Mid-Ocean Ridges of North Hemisphere Compared

Three mid-ocean ridges of the North Hemisphere, Juan de Fuca, Reykjanes Ridge and the Mid-Indian Ridge, are found to be mathematically correlated to each other. 1) Their alignment follows the same formula 2) The angle between Juan de Fuca and Reykjanes Ridge is 90°, and between Reykjanes Ridge and Mid-Indian Ridge is 93°. According to the Convection Rolls Model, a ridge following division line between convection roll will most likely be positioned 1.5° east or west of the main lower mantle convection rolls division line. The Reykjanes Ridge are found to be offset in opposite ways, Reykjanes Ridge being west of the line and the Mid-Indian Ridge east of the line, adding up to extra 3°.

The three North Hemisphere mid-ocean ridges. The wide lines are drawn with 30° interval.

Red lines indicate the location of the relevant ridges.
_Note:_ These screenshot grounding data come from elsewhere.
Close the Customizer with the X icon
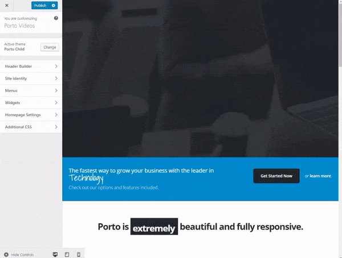The height and width of the screenshot is (258, 342). point(7,6)
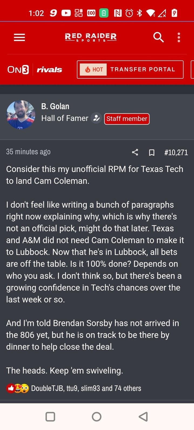Tap the Staff member badge

click(x=127, y=119)
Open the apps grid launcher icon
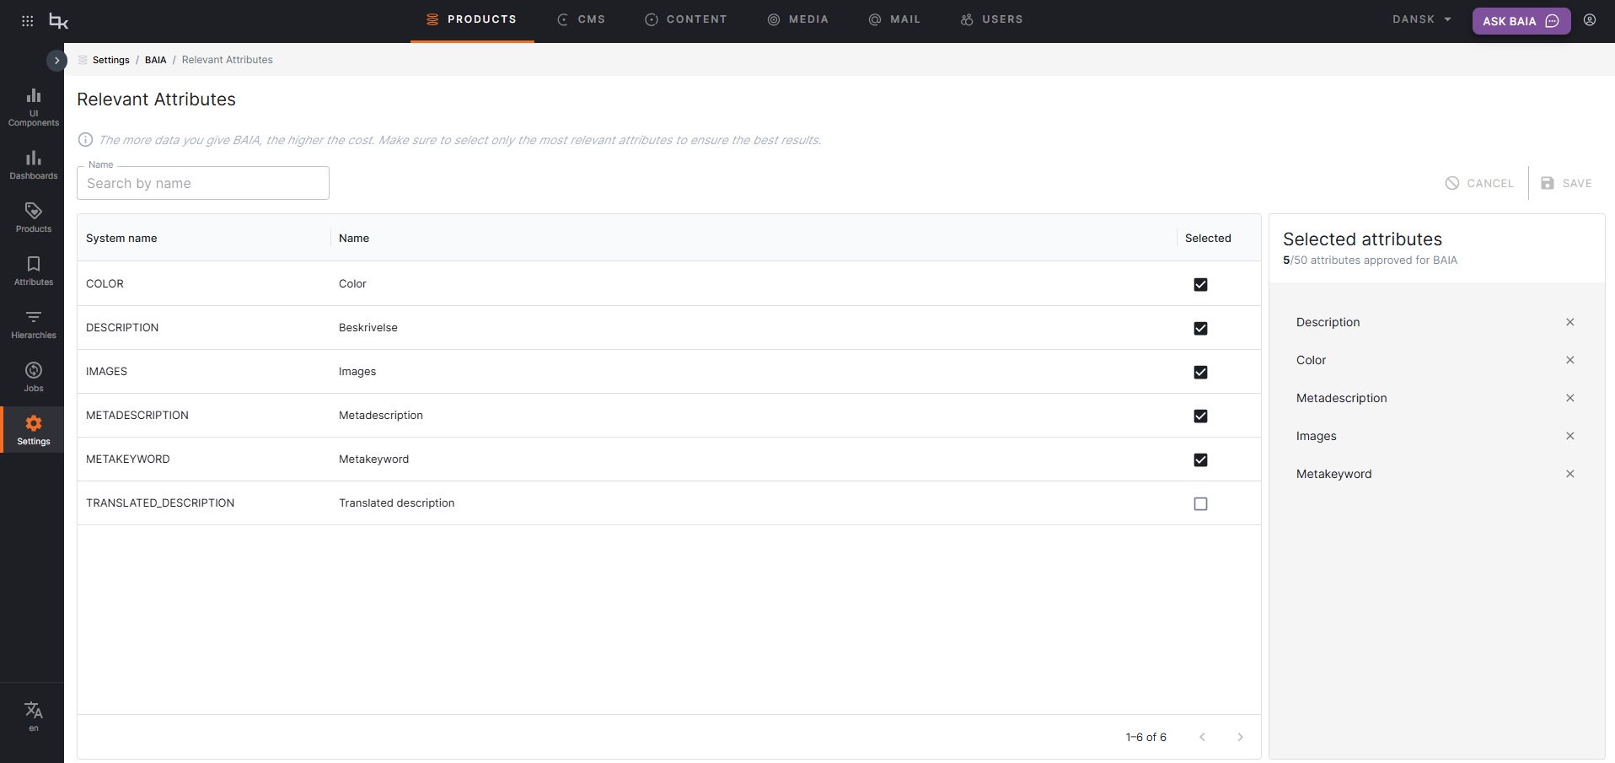 click(27, 21)
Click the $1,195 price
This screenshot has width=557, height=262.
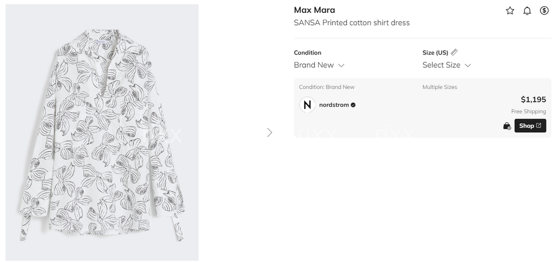click(x=533, y=100)
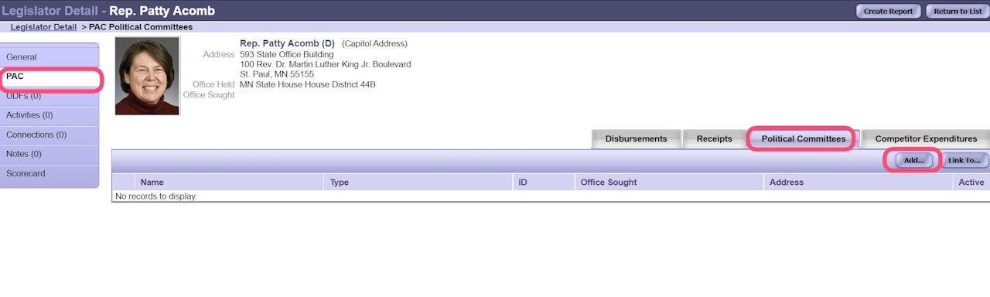
Task: Sort table by Active column
Action: tap(971, 183)
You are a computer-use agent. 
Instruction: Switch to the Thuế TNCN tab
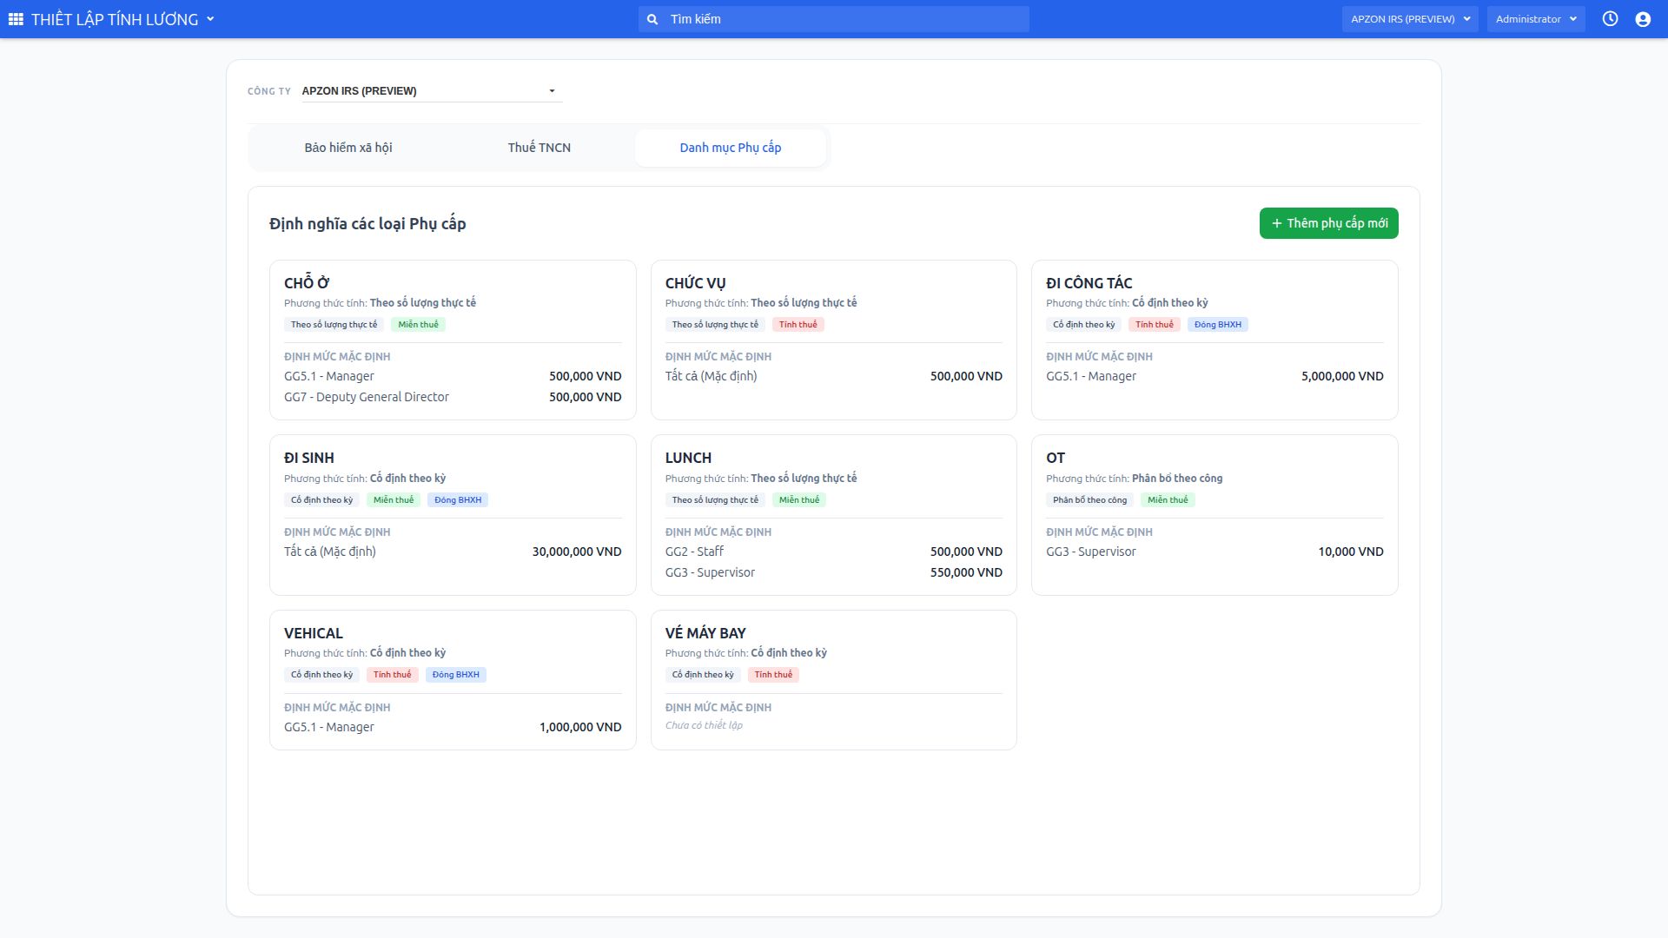[x=539, y=148]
The fact that the relationship is of double nature, angle and alignment, gives this model an explanatory value. The shape and location of convection rolls can be calculated very accurately, and thereby additional information can be gathered about conditions, tectonics and geological activity of any area on Earth.

This was introduced at the 48th Workshop on Geothermal Reservoir Engineering, Stanford University, Stanford, California, February 6-8, 2023.
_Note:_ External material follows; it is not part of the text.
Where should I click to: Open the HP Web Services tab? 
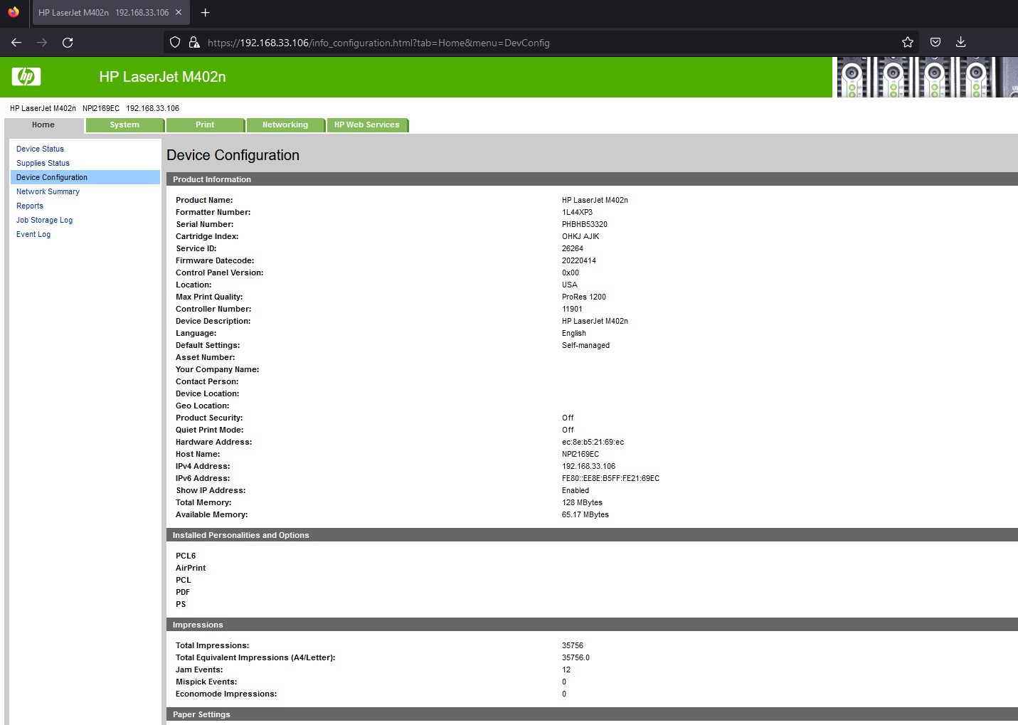(366, 125)
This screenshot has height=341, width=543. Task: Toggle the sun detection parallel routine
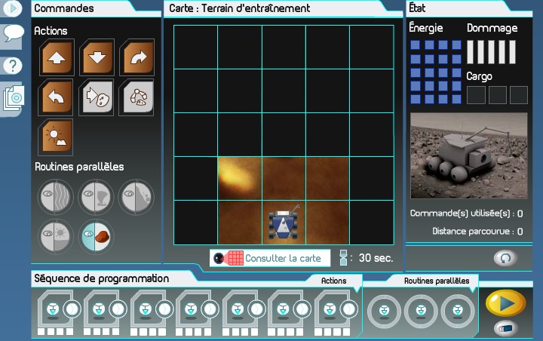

Earthquakes near Langanes of Northeast Iceland

December 15th 2022 an earthquake swarm appeared out of Langanes at Bakkaflóadjúp near the Northeast coast of Iceland. Some 40 years ago earthquakes were also measured there. The earthquakes occur exactly on the line for the main division between large scale convection rolls as they extend all the way from equator. Not many words are needed to explain this, just two simple drawings, one from the National Met Office, and one map with the main division drawn on it, map base from National Land Survey of Iceland.

Location of earthquakes.
The division line of lower mantle.

There are actually two layers represented with this line, one is the eastern side of the convection roll which creates the Reykjanes Ridge. That convection roll is then subducted by the northern more rolls, so it is found at considreable depthe at these latitudes of the earthquake area. But the same is true for the large scale structures of the lower mantle, and effect from there are expected to take part in triggering these earthquakes. The large scale rolls intersect each other, the equatorial roll being subducted, and the lower mantle division line is therefore found near the boundary between mantle and core.
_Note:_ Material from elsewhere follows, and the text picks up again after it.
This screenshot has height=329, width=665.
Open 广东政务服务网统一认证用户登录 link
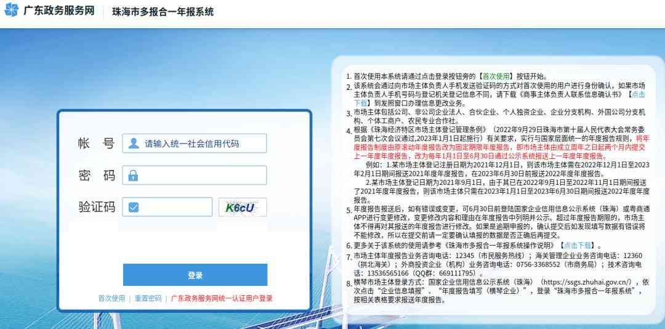222,298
What do the Three Famous Rivers, Amazon, Nile and Mississippi have in Common?

The three rivers estuaries are all 60° apart, coinciding with the convection rolls system. A river flows on the surface, so how does it connect with the mantle? The answar is that water is the best geologist. It always finds the weakest spots, wherever they are, in order to make a path to flow along. The annual isostatic fluctuation at these estuaries is of global geophysical scale, especially for Amazon with 8 cm vertical movement of the crust every year.

The convection rolls exist because heat must constantly leave the inner part of the Earth. It has been shown with experiments that mantle material heated so that it starts convecting, and not made accelerating any further than that, does form convection rolls. It is logical that exactly those conditions prevail inside the Earth. These rolls have to extend from equator and sway in a regular way. The weather system and the ocean current system form curved paths as they move along, and so does the mantle. The theory fits everywhere, no one can deny it. And here we have one more manefistation. The three estuaries are all 60° apart as compared with the relevant central point on the 32nd parallel, of a circular path revealing the division lines between the main convection rolls of the lower mantle. It is even so that Mississippi and Nile are very clearly 120° apart, because the estuaries happen to be very close to the critical 32nd parallel, one flowing from the north, the other from the south.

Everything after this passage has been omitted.